From an early date, the Cemetery Reserve was fenced with ‘acacia fences’ and post-and-rail fences to guard against invading stock, and there were timber entrance gates. However, discussions about the cemetery’s layout, the position of pathways and the marking of the boundaries of the denominational compartments continued into the early 1870s. Cemetery plantings began in the late 1860s, the Chirnside’s donating 200 trees in June 1877 and more in 1878 and 1880. The need for such plantings was associated with the cemetery’s important location, occupying “a very conspicuous position to travellers by railway…”.
In February 1875 it was decided to build a caretaker’s cottage. The cottage was to be erected on the left side of the entrance gates, facing the railway. It was to be constructed of weatherboard with a corrugated iron roof, and would include a kitchen and sitting room. In July 1876, a plan prepared by Patrick J. Nolan, the Shire Engineer was approved. Tenders were called and in September James Rodgers’ tender was accepted. The cottage was ready for occupation by 8 November 1876, and Jeremiah Dee was appointed as caretaker. His duties included digging graves, trenching and planting trees. However, he was dismissed in August 1881 after complaints that his family had destroyed much of the cemetery fence for firewood. He was not charged as it was argued that “a husband is not guilty for the tortuous acts of his wife”.
The cemetery records confirm the hard conditions of life in an early farming community. Many children died from diseases such as scarlet fever, typhus and chest complaints and as a result of farm accidents. The Minute Book tells of numbers of burials following stillbirths, and of infants under six months and mothers following childbirth. One of the saddest stories was of the burial of a stillborn child of Michael McNamara on 10 March 1880, followed by the burial of his wife two days later.

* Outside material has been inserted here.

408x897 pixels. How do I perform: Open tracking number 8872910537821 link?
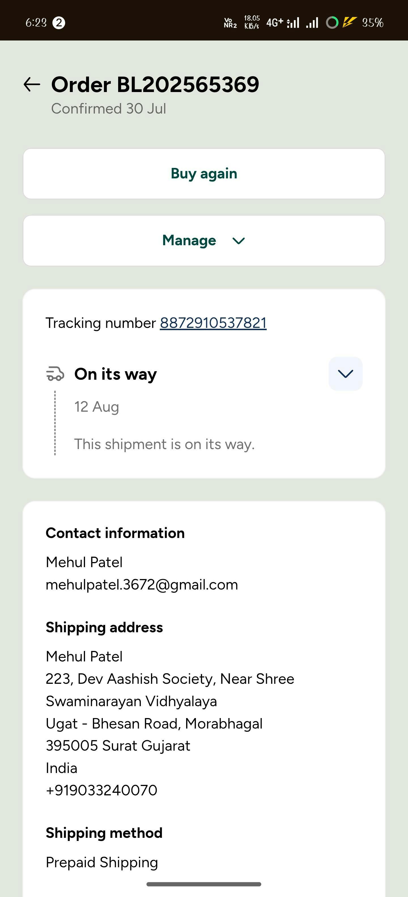pos(213,323)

Many prominent early residents were buried in the Wyndham Public Cemetery including members of the Missen, Beamish and Conron families. On 19 March 1880, Elliot Armstrong, former owner of the historic Bridge Inn, aged 80, was buried in the Church of England compartment.
The cemetery is most notable form its large number of Italian graves, which relate to the migration of Italian farming families, especially from Sicily, in the 1920s and later.